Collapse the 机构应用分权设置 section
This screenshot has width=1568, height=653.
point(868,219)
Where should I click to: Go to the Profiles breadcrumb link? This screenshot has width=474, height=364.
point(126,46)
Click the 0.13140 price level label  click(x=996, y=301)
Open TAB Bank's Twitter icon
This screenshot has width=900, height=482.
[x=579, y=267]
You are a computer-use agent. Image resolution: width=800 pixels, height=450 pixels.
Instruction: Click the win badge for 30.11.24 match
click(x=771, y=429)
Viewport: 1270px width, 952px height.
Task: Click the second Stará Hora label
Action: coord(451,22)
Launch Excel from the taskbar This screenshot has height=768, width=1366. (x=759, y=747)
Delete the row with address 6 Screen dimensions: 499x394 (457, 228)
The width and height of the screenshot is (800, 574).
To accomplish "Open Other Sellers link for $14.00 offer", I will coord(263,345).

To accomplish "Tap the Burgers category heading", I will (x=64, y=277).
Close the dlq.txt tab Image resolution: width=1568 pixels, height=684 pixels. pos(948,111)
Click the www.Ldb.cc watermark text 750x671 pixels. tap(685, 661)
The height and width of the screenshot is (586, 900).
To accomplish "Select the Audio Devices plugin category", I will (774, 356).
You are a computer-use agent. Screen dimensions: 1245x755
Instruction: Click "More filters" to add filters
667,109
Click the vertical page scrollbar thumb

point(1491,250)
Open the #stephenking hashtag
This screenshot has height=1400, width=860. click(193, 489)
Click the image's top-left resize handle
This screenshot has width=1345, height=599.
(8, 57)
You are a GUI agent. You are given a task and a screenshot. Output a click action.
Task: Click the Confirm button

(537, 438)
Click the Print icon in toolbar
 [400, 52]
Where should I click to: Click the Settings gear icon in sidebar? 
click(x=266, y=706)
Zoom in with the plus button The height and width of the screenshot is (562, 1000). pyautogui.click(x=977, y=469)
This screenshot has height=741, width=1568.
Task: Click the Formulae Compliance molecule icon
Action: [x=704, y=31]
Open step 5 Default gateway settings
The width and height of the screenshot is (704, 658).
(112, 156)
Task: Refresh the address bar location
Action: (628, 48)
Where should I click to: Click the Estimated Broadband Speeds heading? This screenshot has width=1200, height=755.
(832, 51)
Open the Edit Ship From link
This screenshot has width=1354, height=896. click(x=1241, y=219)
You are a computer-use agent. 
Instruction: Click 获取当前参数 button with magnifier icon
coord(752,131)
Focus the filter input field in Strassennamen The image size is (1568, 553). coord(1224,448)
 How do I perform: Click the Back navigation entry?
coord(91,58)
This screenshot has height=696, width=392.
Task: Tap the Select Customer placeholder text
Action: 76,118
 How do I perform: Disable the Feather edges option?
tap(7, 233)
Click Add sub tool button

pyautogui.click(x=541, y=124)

--- --- ---

Having output the line that contains "Delete the row", stop. Every line before it, back to the first line of the data, must be reproduced exactly.

# [Your response]
Collapse the 机构应用分权设置 section
This screenshot has width=1568, height=653.
point(868,219)
Where should I click to: Go to the Profiles breadcrumb link? This screenshot has width=474, height=364.
point(126,46)
Click the 0.13140 price level label  click(x=996, y=301)
Open TAB Bank's Twitter icon
This screenshot has width=900, height=482.
[x=579, y=267]
You are a computer-use agent. Image resolution: width=800 pixels, height=450 pixels.
Instruction: Click the win badge for 30.11.24 match
click(x=771, y=429)
Viewport: 1270px width, 952px height.
Task: Click the second Stará Hora label
Action: coord(451,22)
Launch Excel from the taskbar This screenshot has height=768, width=1366. (x=759, y=747)
Delete the row with address 6 Screen dimensions: 499x394 (457, 228)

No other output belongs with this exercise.